__Challenge__.
Copy out each line of the entries below that contains the string "height".

__Data for the task__.
— Start —

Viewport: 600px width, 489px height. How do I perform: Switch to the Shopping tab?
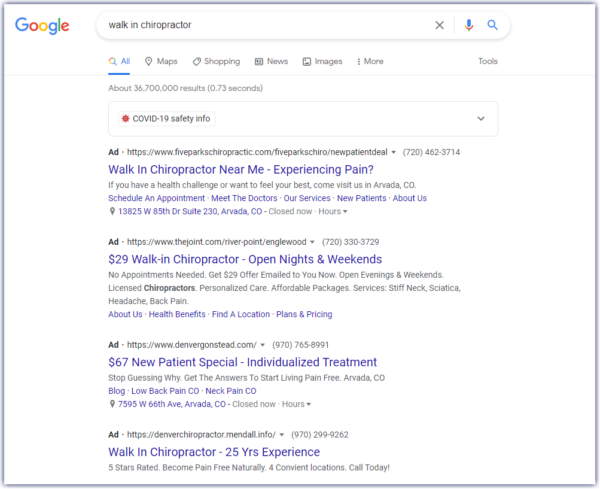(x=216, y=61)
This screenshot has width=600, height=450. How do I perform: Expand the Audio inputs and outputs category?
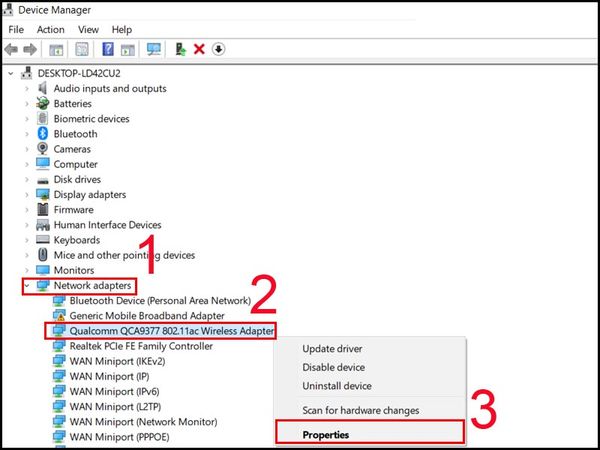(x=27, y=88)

— End —
— Start —

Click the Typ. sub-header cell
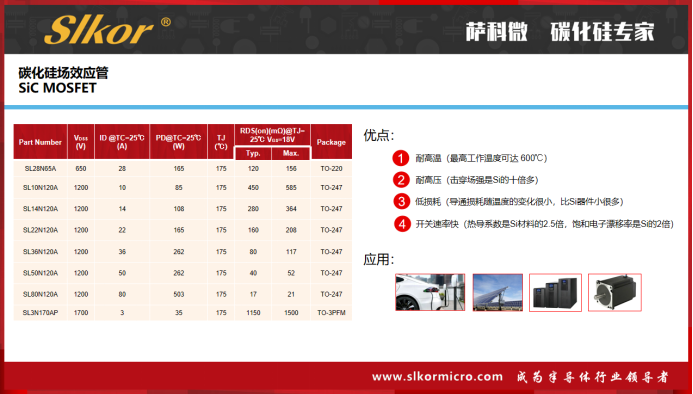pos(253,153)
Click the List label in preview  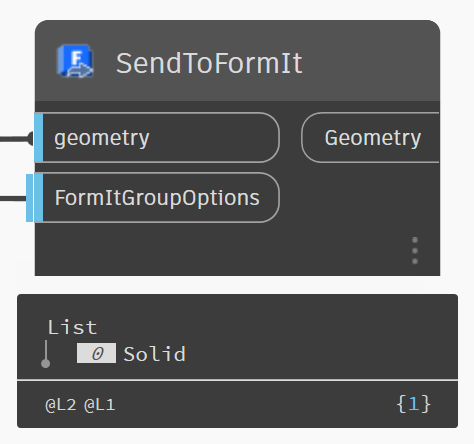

— End —
— Start —

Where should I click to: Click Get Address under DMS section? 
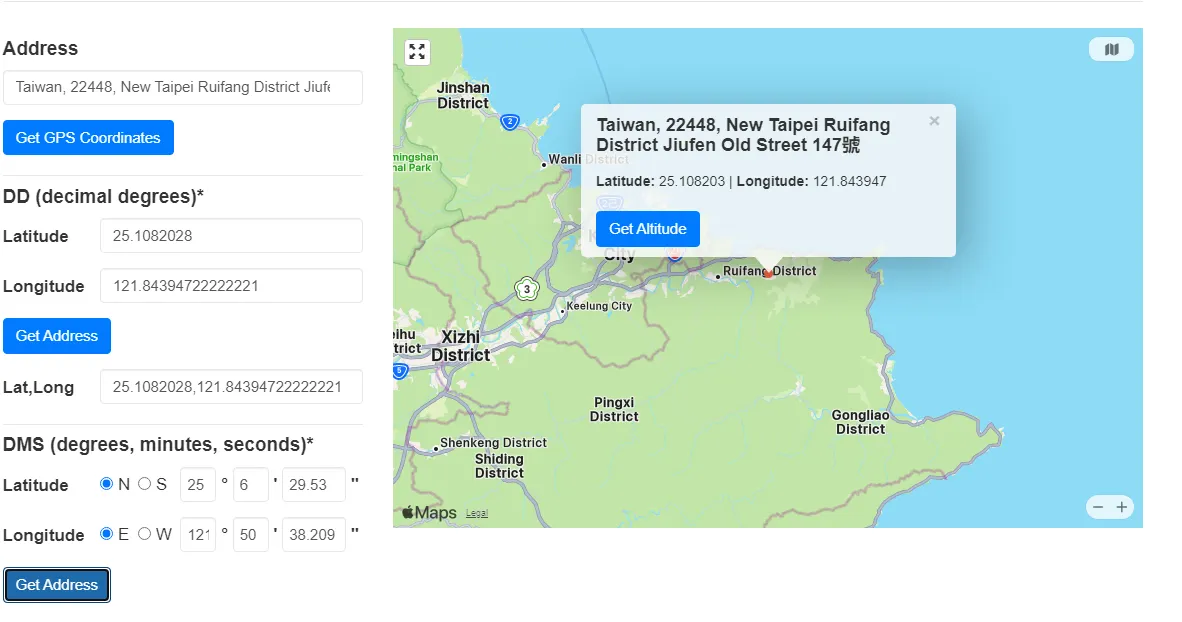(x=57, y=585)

— End —

__Written solution__.
Viewport: 600px width, 489px height. How do I perform: Switch to the Shopping tab?
This screenshot has width=600, height=450. How do I perform: Expand the Audio inputs and outputs category?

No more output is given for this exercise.